Titanium alloy machining

The thermal conductivity of titanium alloy is small, and the heat generated during machining is difficult to be released through the workpiece; At the same time, because the specific heat of titanium alloy is small, the local temperature rises quickly during processing. It is easy to cause high tool temperature, sharp wear of tool tip and reduction of service life. Experiments show that the temperature of the tool tip for cutting titanium alloy is 2-3 times higher than that for cutting steel. The low elastic modulus of titanium alloy makes the machined surface easy to rebound, especially the machining rebound of thin-walled parts, which is easy to cause strong friction between the flank and the machined surface, so as to wear the tool and collapse edge. Titanium alloy has strong chemical activity. It is easy to interact with oxygen, hydrogen and nitrogen at high temperature, which increases its hardness and decreases its plasticity. It is difficult to machine the oxygen rich layer formed in the process of heating and forging.

There are many machining methods for titanium alloys, mainly including turning, milling, boring, drilling, grinding, tapping, sawing, EDM and so on.

1. Turning and boring of titanium alloy

The main problems in turning titanium alloy are: high cutting temperature; Serious tool wear; Large cutting rebound. Under suitable machining conditions. Turning and boring are not particularly difficult processes. For continuous cutting, mass production or cutting with large metal removal, cemented carbide tools are generally used. When forming cutting, grooving or cutting, adjusting steel tools are suitable, and cermet tools are also used. Like other machining operations, constant forced feed is always used to avoid cutting interruption.

2. Drilling of titanium alloy

When drilling titanium alloy, it is easy to produce long and thin curled chips. At the same time, the drilling heat is large, which is easy to cause the chips to accumulate or adhere to the drilling edge, which is the main reason for the difficulty of drilling titanium alloy. Short and sharp drill bits and low-speed forced feeding shall be used for drilling, and the support support shall be fastened and fully cooled repeatedly, especially for deep hole drilling. During drilling, the drill bit shall be kept in the drilling state in the hole without idling in the hole, and the low and constant drilling speed shall be maintained. The drill through hole shall be carefully drilled.
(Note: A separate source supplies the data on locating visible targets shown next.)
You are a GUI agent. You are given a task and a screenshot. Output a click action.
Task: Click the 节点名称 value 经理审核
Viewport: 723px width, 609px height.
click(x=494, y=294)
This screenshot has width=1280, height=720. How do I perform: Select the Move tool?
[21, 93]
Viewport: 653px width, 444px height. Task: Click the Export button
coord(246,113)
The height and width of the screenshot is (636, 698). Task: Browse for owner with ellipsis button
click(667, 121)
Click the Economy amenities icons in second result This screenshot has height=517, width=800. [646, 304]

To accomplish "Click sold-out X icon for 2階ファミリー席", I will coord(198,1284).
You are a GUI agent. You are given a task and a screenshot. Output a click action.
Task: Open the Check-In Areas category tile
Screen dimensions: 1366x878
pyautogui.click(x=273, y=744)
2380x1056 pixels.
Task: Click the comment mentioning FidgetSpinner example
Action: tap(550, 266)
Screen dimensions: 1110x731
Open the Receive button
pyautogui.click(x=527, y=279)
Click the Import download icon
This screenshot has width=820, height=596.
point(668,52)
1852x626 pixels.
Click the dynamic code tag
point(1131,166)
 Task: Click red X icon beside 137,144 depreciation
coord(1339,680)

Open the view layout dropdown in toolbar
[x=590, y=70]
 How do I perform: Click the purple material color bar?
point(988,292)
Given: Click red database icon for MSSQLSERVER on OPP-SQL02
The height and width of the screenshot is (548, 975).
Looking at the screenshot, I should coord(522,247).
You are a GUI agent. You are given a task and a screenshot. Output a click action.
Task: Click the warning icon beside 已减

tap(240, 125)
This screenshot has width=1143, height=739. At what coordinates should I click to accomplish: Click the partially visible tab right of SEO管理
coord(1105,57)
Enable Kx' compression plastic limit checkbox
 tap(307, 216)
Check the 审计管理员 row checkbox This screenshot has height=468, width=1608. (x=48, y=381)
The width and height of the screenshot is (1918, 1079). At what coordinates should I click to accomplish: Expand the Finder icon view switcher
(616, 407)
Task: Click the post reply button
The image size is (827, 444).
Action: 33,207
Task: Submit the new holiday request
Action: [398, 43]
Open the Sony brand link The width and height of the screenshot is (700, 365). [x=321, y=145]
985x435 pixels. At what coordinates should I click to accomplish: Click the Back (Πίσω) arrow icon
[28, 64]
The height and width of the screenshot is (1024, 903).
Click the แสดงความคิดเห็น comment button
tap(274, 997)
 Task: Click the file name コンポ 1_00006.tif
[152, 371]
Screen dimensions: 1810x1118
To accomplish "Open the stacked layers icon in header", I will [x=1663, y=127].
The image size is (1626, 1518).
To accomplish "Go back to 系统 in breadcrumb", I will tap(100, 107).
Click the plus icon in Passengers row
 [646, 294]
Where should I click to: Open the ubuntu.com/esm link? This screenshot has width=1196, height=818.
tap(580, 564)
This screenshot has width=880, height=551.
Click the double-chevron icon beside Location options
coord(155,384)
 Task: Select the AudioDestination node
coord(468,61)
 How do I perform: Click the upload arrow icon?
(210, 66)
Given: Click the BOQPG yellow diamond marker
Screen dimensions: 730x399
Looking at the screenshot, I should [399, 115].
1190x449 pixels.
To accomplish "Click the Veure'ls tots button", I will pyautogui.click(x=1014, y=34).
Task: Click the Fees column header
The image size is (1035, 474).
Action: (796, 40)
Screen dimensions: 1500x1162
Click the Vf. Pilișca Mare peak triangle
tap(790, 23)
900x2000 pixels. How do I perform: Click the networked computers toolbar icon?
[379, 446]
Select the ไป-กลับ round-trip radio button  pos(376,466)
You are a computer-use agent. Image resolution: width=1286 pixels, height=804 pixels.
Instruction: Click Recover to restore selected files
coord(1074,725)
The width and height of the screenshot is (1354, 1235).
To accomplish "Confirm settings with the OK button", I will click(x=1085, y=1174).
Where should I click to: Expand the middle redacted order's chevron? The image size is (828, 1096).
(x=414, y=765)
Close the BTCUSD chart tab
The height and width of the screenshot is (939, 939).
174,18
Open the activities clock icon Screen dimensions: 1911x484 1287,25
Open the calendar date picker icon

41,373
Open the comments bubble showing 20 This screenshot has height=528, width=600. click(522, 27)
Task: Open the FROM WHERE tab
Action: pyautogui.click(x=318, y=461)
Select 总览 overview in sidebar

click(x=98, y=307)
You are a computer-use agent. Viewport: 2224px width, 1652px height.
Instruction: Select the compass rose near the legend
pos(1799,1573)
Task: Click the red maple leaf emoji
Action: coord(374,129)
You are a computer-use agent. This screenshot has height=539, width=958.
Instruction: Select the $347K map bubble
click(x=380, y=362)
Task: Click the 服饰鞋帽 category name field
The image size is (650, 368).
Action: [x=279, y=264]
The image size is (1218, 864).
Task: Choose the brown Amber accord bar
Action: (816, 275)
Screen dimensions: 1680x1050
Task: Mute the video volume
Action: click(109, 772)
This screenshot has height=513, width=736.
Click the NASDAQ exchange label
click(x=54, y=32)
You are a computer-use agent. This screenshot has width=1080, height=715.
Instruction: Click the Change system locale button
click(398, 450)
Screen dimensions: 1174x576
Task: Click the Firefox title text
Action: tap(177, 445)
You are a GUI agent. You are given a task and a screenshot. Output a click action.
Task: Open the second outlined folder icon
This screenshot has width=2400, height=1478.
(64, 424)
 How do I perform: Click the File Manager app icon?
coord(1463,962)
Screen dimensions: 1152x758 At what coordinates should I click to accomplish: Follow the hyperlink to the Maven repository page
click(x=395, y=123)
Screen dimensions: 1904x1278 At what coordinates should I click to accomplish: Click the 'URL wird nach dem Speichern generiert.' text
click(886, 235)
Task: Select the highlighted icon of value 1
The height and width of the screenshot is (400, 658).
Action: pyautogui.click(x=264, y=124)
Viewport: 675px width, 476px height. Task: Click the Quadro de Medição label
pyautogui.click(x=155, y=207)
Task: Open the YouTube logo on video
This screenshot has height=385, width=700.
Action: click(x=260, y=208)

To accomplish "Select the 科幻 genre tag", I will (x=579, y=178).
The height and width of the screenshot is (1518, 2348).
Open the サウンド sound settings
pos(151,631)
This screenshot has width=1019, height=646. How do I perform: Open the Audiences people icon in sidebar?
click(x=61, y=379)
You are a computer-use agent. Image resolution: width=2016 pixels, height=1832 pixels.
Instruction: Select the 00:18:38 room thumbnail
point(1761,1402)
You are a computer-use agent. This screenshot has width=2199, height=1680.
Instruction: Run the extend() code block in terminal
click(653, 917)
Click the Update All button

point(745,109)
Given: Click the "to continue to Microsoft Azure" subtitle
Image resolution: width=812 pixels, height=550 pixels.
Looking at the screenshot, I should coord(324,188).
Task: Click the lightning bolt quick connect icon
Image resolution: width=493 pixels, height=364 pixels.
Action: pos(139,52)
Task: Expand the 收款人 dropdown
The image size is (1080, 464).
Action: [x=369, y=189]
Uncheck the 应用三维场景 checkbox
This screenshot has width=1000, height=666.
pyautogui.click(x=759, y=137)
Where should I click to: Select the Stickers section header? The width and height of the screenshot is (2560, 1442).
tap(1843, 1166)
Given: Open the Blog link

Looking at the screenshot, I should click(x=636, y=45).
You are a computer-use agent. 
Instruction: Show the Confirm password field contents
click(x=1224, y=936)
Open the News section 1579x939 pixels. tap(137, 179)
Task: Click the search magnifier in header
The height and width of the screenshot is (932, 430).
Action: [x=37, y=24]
When it is about to be drilled through, in order to clean the drill bit, drill hole and remove drill cuttings, it is best to return the drill bit. When the hole is finally broken, forced feed is adopted, so as to obtain a smooth hole.

3. Tapping of titanium alloy

Tapping of titanium alloy may be a difficult machining process. When tapping, the elimination of titanium chips is limited and the serious biting tendency will lead to poor thread fit and the tap will be stuck or broken. When tapping is completed, the titanium alloy tends to dry shrink on the tap. Therefore, the machining of blind holes or too long through holes should be avoided as far as possible to prevent the increase of internal thread surface roughness or cone breaking. At the same time, the tapping method should be continuously improved, such as grinding the trailing edge of the tap. Grind the axial chip removal groove at the tooth top along the length of the tooth edge. On the other hand, the tap with oxidized, oxidized or chrome plated surface is used to reduce bite and wear.

4. Sawing of titanium alloy

When sawing titanium alloy, low surface speed and continuous forced feeding shall be adopted. Experiments show that the coarse tooth high-speed hacksaw blade with tooth pitch of 4.2mm ~ 8.5mm is suitable for sawing titanium alloy. If a band saw is used to saw titanium alloy, the tooth pitch of the saw blade is determined by the thickness of the workpiece, which is generally 2.5mm ~ 25.4mm. The thicker the material thickness, the larger the tooth pitch. At the same time, the forced feed capacity and the required coolant must be maintained.

5. EDM of titanium and titanium

The EDM of titanium alloy requires an operating gap between the tool and the workpiece. The clearance range is 0.005mm 4mm, smaller clearance is often used for finish machining requiring smooth surface, and larger clearance is used for rough machining requiring rapid metal removal.